Las autoridades de Irán anunciaron un endurecimiento de la represión frente a la ola de protestas que se extiende desde finales de 2025, al confirmar que los manifestantes detenidos serán sometidos a juicios acelerados, con la posibilidad de aplicar la pena de muerte en los casos que el régimen considere más graves. La medida ha encendido alertas dentro y fuera del país.
Las movilizaciones comenzaron como reclamos sociales y económicos, pero rápidamente derivaron en un cuestionamiento político directo a la estructura de poder de la República Islámica. Ante este escenario, el aparato judicial recibió instrucciones para actuar con rapidez y severidad, utilizando el castigo inmediato como mecanismo para disuadir nuevas protestas.
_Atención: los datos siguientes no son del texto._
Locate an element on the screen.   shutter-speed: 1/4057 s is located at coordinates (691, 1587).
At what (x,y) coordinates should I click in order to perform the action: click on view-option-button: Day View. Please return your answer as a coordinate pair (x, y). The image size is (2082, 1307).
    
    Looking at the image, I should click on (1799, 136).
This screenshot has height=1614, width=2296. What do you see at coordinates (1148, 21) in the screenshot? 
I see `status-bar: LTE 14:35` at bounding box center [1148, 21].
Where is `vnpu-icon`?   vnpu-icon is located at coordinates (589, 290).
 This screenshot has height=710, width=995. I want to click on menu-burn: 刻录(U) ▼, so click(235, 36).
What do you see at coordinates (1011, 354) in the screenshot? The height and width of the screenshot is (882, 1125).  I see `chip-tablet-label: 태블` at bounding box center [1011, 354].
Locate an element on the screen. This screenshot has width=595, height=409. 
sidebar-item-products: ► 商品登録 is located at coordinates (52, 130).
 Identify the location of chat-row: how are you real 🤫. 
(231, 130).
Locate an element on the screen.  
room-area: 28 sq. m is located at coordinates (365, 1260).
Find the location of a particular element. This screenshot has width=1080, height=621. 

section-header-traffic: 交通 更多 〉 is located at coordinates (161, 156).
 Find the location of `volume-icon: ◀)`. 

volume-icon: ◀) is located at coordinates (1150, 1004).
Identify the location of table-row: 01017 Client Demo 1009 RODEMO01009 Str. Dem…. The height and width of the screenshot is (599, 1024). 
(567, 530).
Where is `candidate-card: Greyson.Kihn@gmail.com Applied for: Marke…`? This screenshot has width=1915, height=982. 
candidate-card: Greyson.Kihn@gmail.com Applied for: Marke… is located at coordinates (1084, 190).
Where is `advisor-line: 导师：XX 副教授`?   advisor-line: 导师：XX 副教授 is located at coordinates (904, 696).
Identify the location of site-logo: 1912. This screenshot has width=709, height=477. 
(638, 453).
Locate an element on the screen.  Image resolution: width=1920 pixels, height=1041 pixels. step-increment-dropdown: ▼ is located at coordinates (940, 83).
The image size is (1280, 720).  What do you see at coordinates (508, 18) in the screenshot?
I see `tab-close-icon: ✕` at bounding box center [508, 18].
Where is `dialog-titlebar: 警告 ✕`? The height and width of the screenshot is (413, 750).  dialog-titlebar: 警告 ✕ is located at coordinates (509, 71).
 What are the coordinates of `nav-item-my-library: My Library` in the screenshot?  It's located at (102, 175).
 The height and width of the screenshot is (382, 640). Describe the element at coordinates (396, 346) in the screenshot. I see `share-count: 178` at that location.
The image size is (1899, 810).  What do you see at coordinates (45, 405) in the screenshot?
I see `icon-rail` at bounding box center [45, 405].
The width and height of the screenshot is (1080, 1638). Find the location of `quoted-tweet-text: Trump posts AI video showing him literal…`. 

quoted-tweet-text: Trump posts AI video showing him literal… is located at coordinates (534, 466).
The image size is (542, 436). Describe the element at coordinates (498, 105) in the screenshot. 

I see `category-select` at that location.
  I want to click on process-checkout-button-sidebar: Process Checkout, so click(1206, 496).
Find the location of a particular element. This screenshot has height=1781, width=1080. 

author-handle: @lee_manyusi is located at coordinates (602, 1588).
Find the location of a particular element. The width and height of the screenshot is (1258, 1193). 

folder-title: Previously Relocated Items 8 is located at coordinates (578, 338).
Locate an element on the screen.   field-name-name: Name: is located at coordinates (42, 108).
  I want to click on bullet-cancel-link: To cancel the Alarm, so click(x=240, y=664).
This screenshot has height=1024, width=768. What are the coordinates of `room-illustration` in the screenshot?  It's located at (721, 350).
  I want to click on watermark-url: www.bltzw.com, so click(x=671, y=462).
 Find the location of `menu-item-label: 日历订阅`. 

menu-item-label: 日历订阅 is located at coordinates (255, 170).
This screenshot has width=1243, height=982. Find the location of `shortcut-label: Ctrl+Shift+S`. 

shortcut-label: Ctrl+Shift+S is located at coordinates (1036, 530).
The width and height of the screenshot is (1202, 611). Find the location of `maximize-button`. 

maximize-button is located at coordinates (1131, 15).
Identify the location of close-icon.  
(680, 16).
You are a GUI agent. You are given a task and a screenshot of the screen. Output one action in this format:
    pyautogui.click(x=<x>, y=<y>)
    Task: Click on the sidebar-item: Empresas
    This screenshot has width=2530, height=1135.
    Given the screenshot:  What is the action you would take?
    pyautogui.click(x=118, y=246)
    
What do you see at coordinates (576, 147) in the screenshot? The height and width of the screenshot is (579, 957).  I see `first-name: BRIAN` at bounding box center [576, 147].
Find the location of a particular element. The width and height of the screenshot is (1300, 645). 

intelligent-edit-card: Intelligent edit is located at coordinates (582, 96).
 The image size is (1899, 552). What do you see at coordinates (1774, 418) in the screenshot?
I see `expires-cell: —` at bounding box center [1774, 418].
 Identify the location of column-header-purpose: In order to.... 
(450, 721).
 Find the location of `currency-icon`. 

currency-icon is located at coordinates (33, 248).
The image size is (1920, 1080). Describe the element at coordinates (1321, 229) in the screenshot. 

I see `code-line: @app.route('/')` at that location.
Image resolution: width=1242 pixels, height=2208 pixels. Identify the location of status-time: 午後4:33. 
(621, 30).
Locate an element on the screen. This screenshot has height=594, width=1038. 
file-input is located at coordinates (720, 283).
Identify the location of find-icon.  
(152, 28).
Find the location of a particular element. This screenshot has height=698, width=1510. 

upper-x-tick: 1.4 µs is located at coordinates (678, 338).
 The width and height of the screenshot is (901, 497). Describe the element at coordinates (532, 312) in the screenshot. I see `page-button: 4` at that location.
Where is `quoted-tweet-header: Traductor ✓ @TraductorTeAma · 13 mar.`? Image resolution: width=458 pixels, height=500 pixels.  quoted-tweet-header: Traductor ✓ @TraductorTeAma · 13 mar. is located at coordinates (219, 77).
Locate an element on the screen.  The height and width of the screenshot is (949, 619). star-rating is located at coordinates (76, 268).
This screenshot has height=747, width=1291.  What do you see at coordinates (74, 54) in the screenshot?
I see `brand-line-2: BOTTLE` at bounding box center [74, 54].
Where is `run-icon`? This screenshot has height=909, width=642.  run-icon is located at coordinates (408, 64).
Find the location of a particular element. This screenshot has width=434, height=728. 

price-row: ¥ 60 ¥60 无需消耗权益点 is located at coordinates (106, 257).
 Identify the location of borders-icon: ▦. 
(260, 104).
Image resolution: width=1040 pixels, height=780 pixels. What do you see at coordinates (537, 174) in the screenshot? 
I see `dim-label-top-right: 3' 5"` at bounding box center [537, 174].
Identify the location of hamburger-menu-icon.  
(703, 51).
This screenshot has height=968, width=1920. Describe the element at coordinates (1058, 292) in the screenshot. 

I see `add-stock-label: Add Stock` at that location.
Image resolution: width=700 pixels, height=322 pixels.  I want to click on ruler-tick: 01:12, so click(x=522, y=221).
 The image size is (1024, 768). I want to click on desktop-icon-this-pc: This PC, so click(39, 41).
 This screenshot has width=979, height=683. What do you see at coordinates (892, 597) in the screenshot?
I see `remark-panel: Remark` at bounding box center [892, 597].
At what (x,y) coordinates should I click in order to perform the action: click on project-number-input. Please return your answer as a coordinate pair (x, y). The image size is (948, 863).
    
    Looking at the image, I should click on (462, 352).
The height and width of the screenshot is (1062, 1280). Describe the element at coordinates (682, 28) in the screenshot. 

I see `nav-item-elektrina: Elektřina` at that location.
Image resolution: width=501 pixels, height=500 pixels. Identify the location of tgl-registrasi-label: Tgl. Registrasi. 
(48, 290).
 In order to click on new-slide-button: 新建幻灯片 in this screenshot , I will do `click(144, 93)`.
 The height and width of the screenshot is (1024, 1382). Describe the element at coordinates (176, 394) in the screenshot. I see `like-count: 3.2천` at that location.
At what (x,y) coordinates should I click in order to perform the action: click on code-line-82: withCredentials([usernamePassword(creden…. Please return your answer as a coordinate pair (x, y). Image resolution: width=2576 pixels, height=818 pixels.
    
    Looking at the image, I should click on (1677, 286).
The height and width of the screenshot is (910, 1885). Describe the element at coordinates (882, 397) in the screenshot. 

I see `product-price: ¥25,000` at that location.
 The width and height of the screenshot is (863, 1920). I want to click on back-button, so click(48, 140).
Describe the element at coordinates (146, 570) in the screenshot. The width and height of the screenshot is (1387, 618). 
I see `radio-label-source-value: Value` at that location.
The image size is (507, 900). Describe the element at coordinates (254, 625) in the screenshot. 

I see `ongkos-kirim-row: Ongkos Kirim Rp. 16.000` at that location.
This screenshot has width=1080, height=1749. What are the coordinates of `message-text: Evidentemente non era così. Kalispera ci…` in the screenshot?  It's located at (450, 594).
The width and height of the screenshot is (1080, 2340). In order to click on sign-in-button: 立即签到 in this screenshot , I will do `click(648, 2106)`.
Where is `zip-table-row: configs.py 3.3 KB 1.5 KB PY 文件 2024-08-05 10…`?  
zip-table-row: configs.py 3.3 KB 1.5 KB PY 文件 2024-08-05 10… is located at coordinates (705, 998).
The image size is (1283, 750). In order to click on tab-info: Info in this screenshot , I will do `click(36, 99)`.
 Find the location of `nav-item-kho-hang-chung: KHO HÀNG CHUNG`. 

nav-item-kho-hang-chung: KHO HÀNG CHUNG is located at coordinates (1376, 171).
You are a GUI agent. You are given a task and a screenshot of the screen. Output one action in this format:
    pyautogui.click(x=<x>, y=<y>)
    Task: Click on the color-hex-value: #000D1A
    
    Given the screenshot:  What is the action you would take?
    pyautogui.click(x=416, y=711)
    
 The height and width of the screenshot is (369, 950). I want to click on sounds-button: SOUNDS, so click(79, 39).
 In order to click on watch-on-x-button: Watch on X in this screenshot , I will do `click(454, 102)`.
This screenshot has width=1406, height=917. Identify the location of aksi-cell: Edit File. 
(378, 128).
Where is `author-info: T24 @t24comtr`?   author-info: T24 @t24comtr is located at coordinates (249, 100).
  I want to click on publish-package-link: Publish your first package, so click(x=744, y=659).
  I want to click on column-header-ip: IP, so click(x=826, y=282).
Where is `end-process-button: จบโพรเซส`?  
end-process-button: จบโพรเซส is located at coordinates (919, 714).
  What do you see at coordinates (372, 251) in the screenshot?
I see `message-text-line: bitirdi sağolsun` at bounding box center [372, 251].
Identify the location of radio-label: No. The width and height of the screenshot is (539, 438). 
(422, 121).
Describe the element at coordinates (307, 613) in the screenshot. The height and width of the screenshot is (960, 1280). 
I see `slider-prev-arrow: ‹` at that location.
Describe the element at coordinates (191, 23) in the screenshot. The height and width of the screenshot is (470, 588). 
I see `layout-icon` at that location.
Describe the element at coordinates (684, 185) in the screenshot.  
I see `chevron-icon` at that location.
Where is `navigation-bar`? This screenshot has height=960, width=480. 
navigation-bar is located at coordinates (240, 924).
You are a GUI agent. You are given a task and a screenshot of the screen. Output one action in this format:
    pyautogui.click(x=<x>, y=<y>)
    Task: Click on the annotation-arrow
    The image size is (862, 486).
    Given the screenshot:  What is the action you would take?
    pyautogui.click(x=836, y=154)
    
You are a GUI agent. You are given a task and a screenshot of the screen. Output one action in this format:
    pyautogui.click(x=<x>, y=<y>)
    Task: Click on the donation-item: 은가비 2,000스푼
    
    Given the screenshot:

Organizaciones de derechos humanos estiman que la represión ha dejado más de 2 mil 500 personas muertas y decenas de miles de detenidos en distintas regiones del país. Las fuerzas de seguridad han recurrido al uso de munición real, arrestos masivos y apagones prolongados de internet para frenar la organización y la difusión de información.
Uno de los principales focos de preocupación es la aplicación de figuras penales que pueden derivar en la pena capital, como delitos contra la seguridad del Estado o cargos basados en interpretaciones religiosas de la ley iraní. De acuerdo con denuncias internacionales, los procesos se desarrollan en plazos extremadamente breves, sin acceso efectivo a defensa legal ni garantías judiciales básicas.
Casos recientes de manifestantes condenados tras procesos sumarios han generado temor ante la posibilidad de ejecuciones inmediatas o públicas como método de intimidación. Mientras el régimen sostiene que estas medidas buscan restaurar el orden, la comunidad internacional observa con creciente inquietud una nueva fase de represión sistemática en Irán.